What is being asked: Could you reproduce every record below exactly, excluding all pictures?

Stored items
• • • • •

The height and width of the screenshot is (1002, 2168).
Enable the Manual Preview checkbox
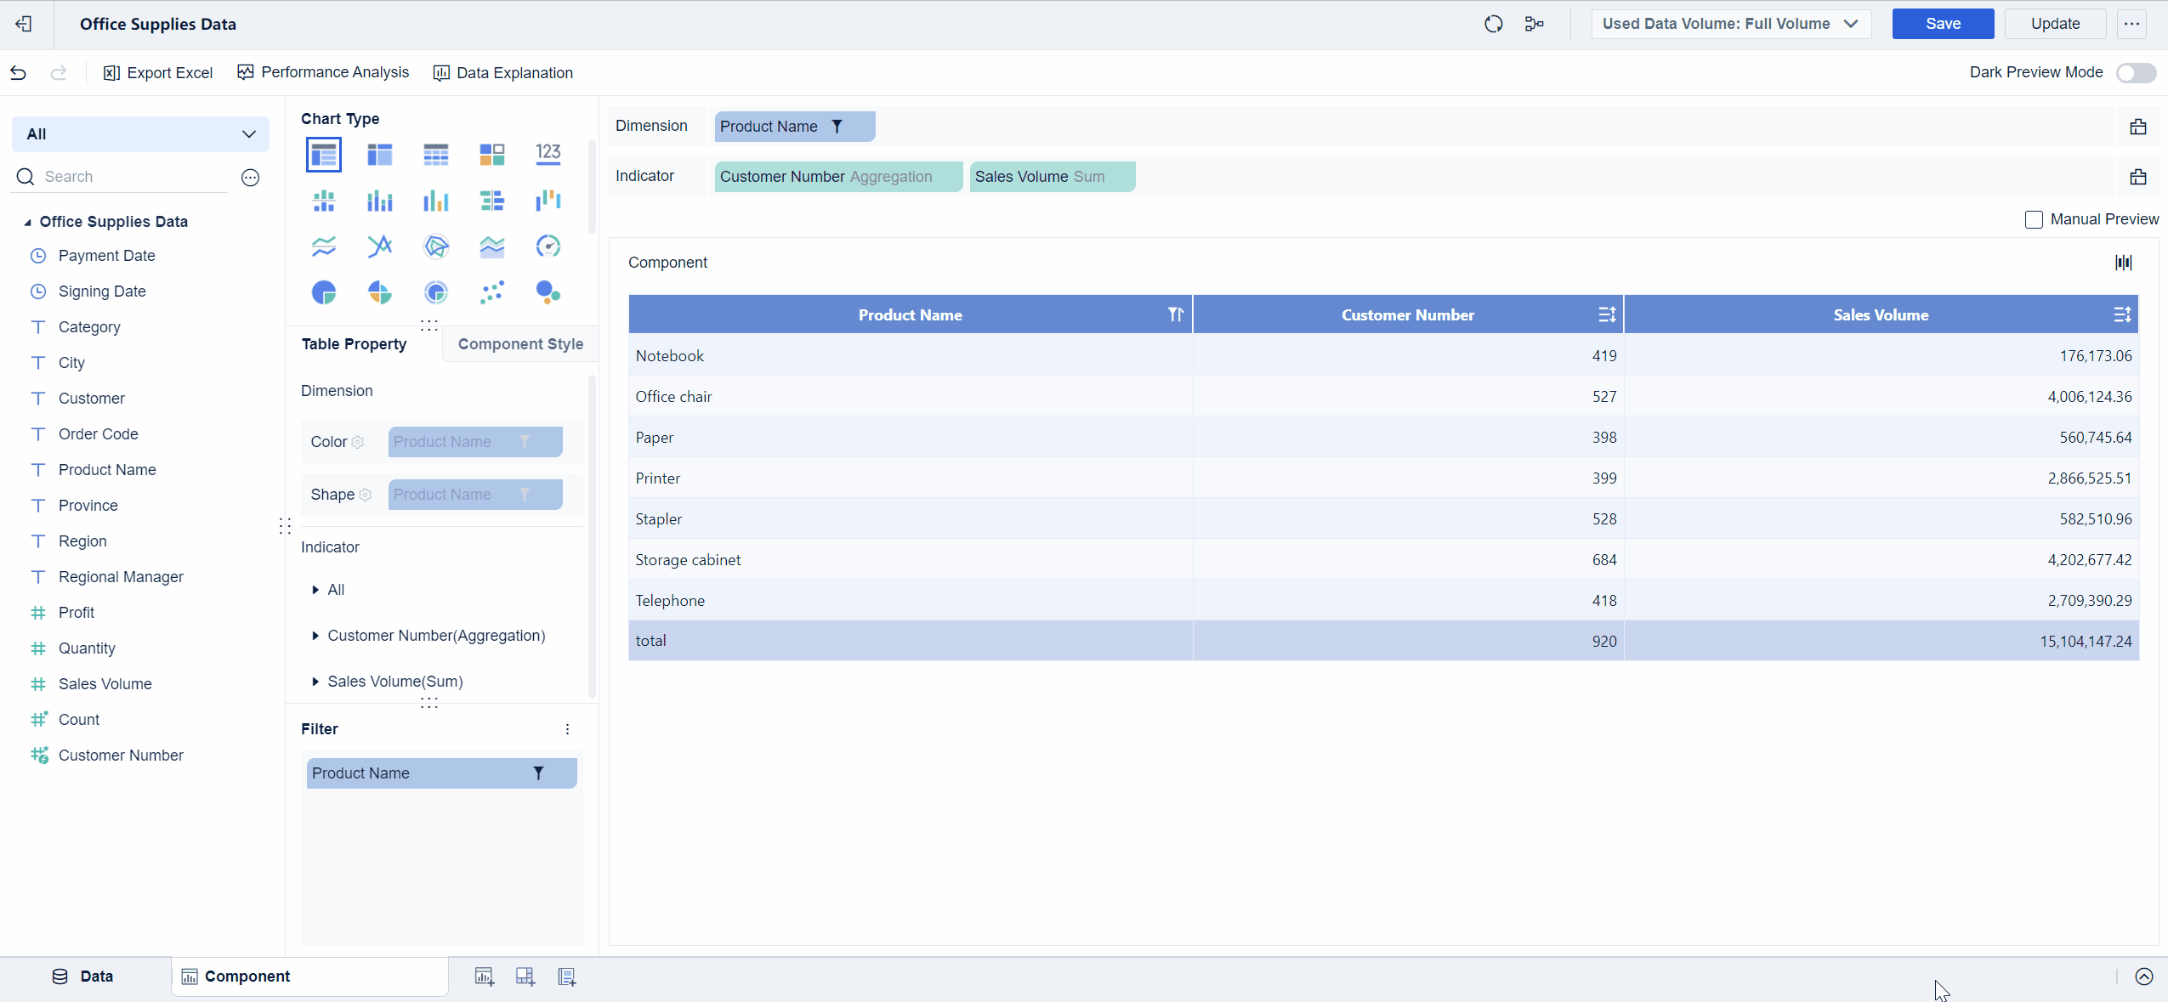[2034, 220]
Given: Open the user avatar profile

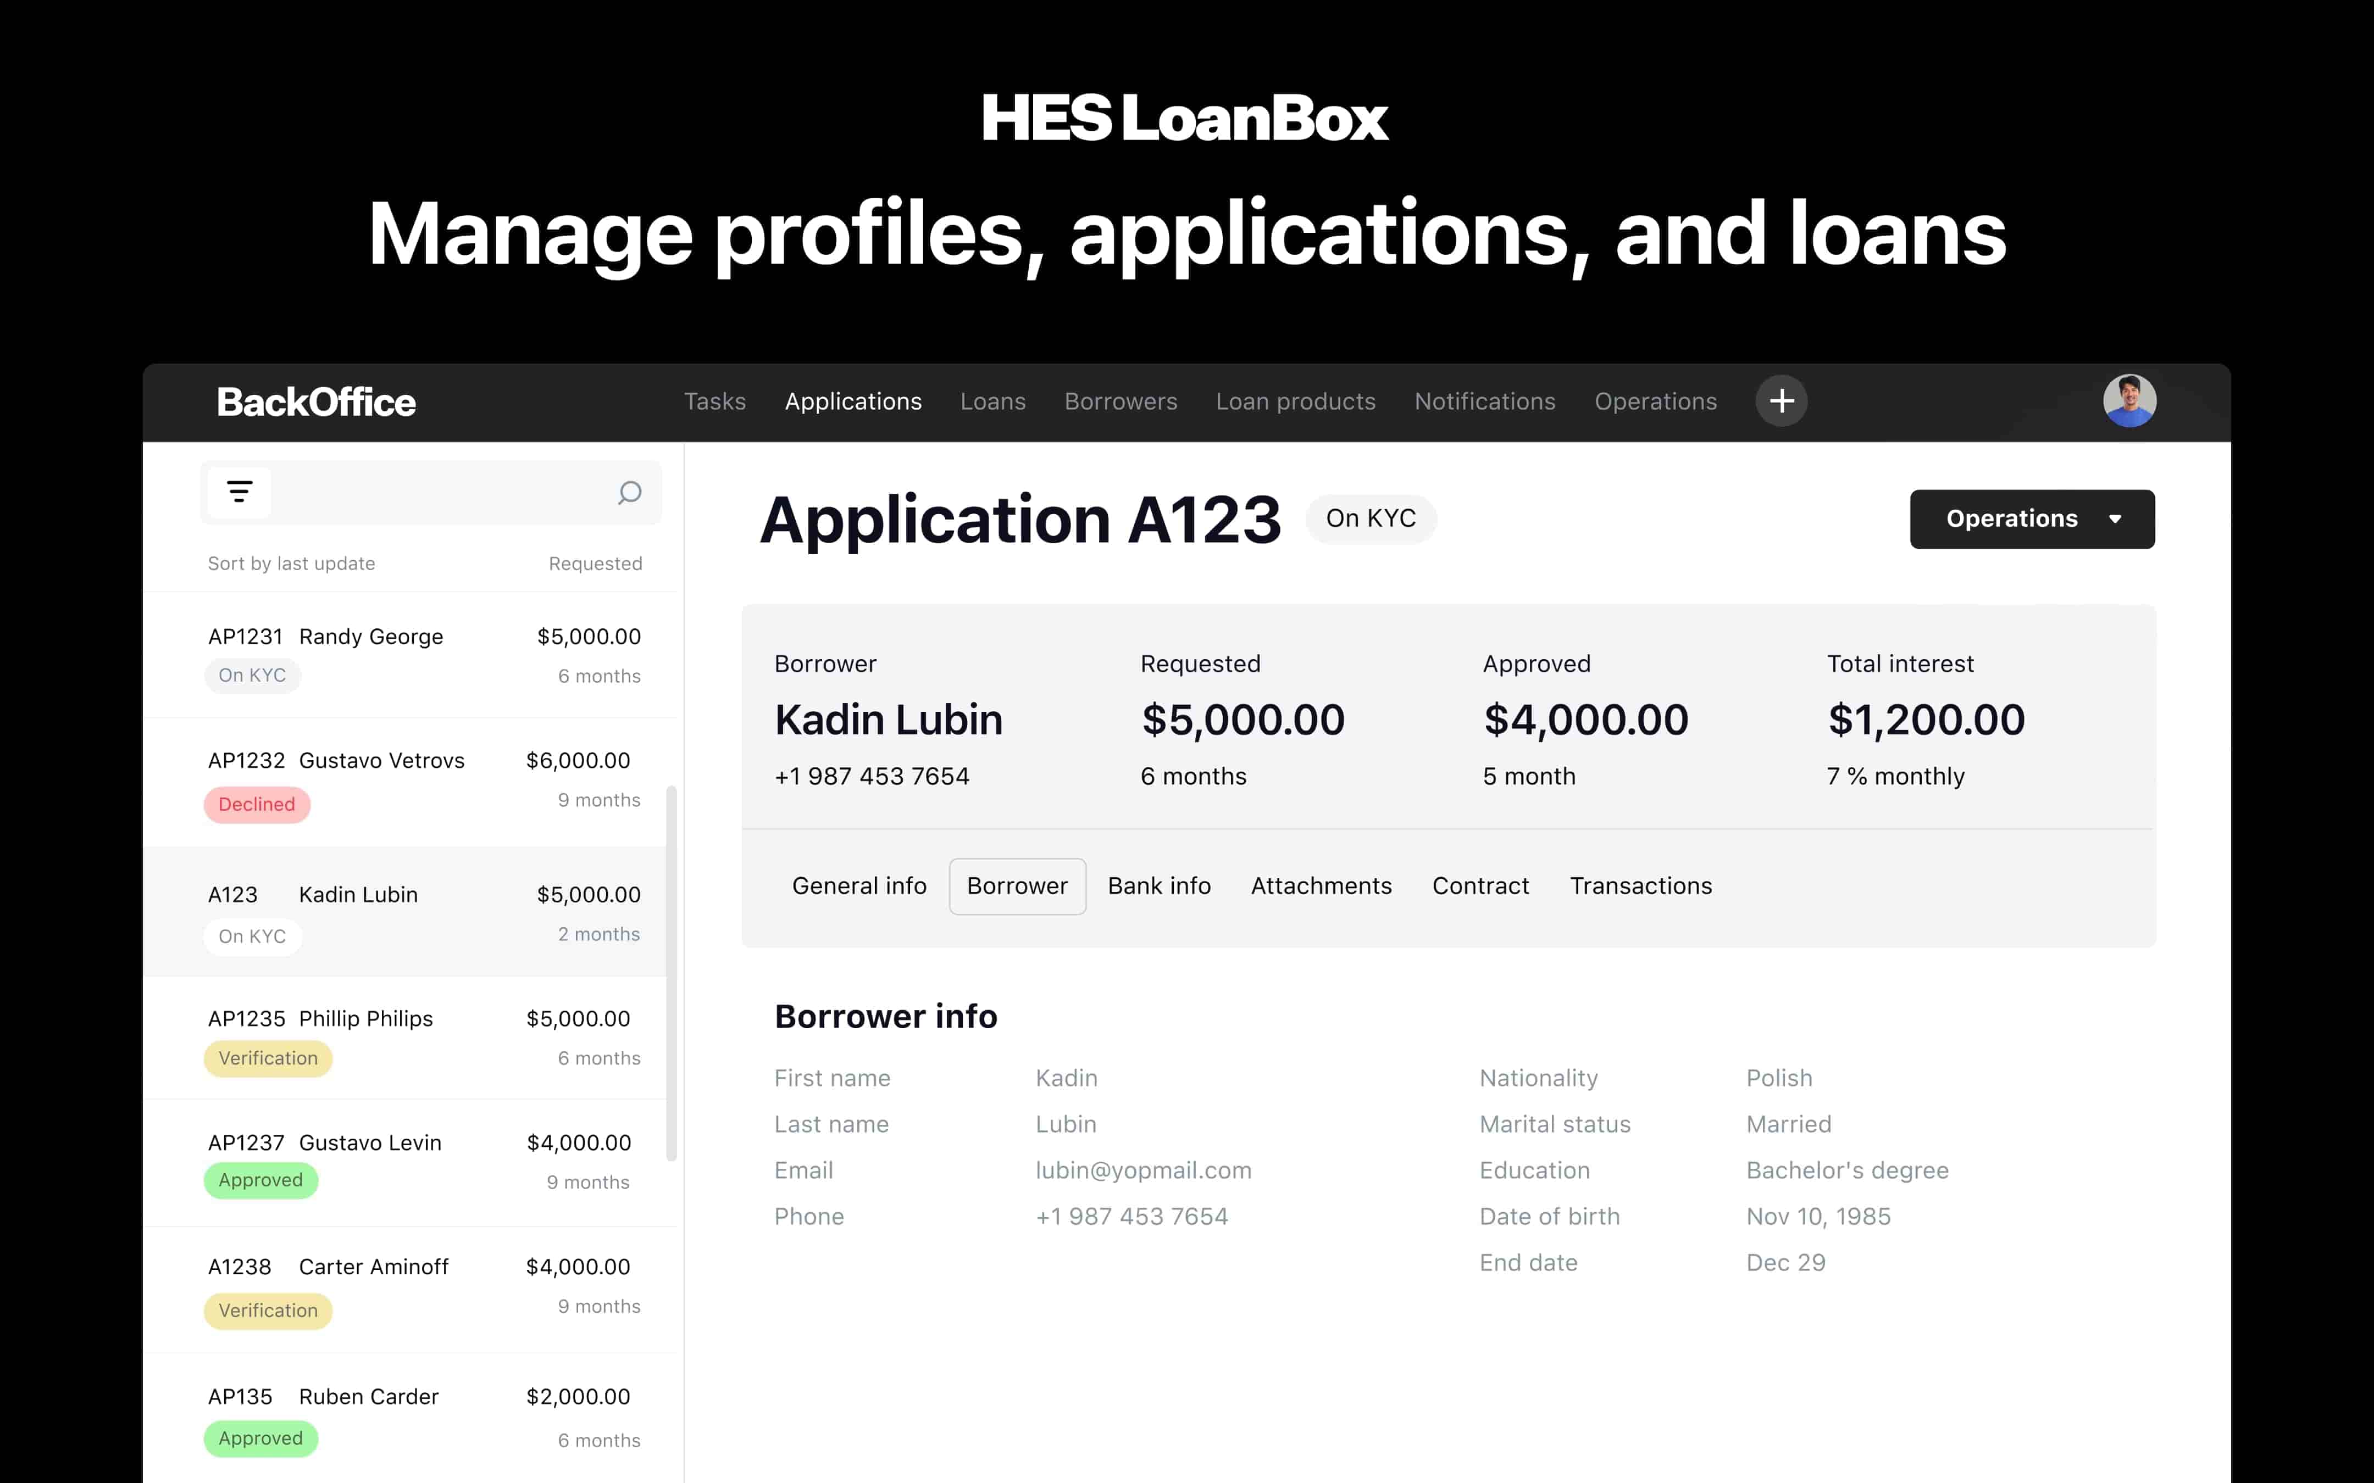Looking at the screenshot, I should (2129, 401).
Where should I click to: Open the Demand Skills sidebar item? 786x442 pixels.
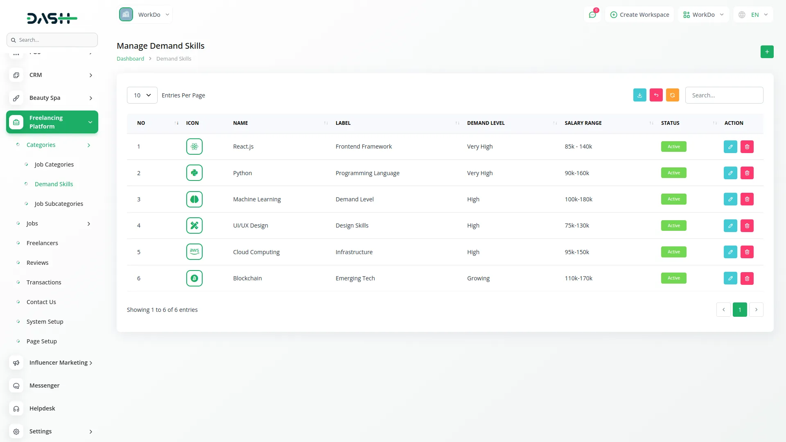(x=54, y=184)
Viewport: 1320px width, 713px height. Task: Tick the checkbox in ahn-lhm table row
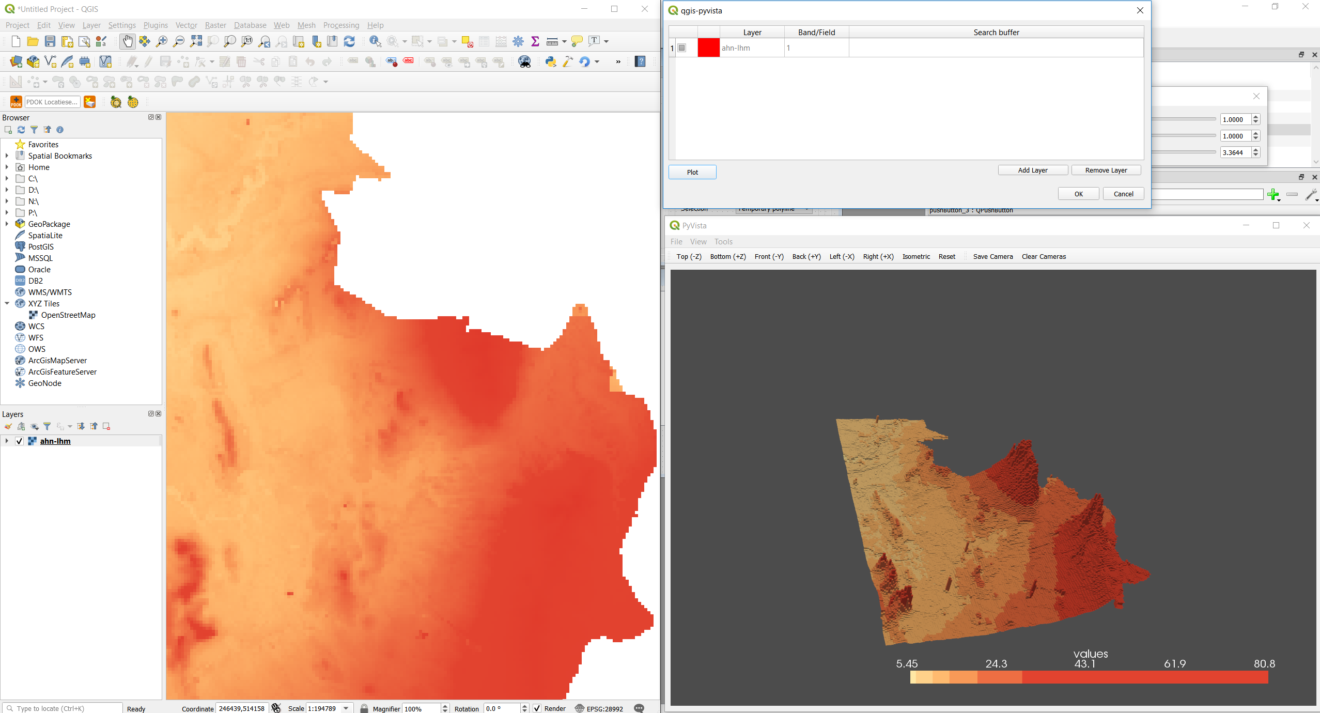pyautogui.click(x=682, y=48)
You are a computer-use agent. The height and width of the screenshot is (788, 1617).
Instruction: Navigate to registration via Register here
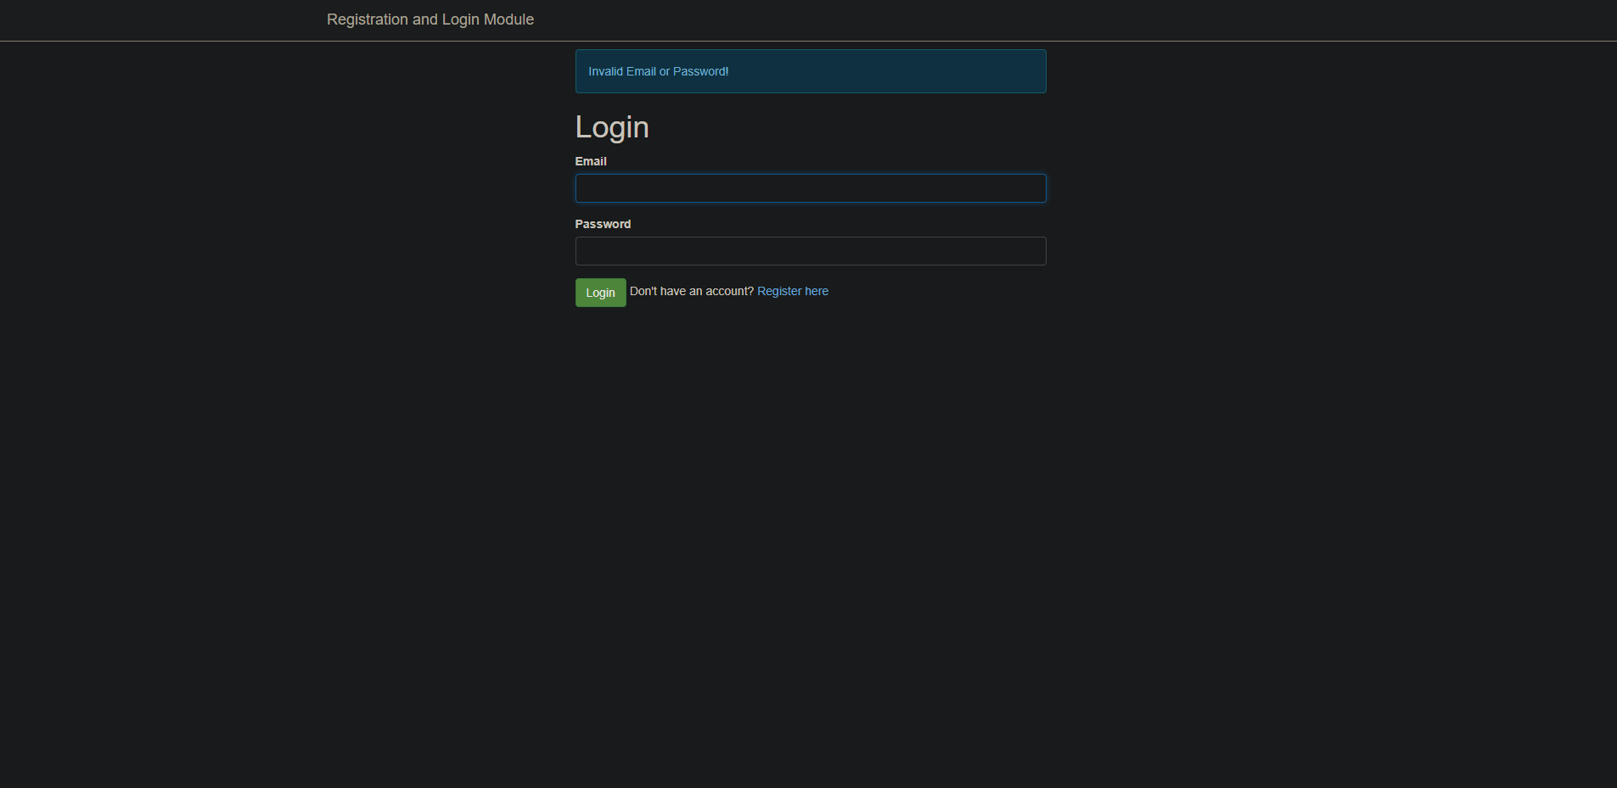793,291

• • • • •

Expected answer:
The height and width of the screenshot is (1002, 2168).
Enable the Manual Preview checkbox
[2034, 220]
Given: Open the user avatar profile

Looking at the screenshot, I should (2129, 401).
Where should I click to: Open the Demand Skills sidebar item? 786x442 pixels.
(x=54, y=184)
Viewport: 1320px width, 713px height. Task: Tick the checkbox in ahn-lhm table row
pyautogui.click(x=682, y=48)
You are a computer-use agent. The height and width of the screenshot is (788, 1617).
Instruction: Navigate to registration via Register here
793,291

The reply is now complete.